*How to complete this task*: Exactly as written, retype all of the records that come next.
### Supplied records ###
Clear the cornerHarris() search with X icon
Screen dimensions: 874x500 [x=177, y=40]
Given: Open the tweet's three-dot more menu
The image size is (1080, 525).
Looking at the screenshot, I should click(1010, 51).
###
*Response*:
Clear the cornerHarris() search with X icon
Screen dimensions: 874x500 [x=177, y=40]
Given: Open the tweet's three-dot more menu
The image size is (1080, 525).
Looking at the screenshot, I should click(1010, 51).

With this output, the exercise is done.